• Available records:
<<<<

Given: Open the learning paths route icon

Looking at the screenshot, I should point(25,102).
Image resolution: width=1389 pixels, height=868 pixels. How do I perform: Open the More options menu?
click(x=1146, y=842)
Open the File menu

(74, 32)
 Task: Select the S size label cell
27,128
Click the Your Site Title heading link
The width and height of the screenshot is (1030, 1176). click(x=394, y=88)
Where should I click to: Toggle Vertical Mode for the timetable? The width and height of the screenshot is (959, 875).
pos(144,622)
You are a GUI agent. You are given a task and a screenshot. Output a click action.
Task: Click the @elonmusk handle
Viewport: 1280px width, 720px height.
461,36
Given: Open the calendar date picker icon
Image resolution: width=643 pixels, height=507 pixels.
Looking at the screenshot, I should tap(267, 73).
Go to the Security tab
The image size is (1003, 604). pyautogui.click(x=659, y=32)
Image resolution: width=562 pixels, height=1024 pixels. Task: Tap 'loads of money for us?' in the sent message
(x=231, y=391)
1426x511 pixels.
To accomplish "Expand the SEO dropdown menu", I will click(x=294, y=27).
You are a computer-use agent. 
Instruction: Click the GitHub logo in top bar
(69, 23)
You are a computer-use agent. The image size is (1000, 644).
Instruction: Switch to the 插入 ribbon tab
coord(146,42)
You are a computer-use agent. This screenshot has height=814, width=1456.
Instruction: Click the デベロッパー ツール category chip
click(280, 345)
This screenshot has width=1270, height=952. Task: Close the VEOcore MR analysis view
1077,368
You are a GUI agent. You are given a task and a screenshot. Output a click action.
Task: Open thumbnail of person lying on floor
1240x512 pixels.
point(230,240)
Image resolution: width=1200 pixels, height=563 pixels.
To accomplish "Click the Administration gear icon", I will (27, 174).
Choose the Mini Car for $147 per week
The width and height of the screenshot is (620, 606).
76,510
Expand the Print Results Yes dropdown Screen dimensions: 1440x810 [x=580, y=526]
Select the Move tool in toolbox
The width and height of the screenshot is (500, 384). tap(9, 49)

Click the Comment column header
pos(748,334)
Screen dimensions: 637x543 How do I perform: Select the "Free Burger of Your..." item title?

>>>>

• Exercise directions: Reproduce verbatim every line of the entries, beginning with the line containing "Click the Comment column header" and continuing through the final line of the entries.

• Correct answer:
Click the Comment column header
pos(748,334)
Screen dimensions: 637x543 How do I perform: Select the "Free Burger of Your..." item title?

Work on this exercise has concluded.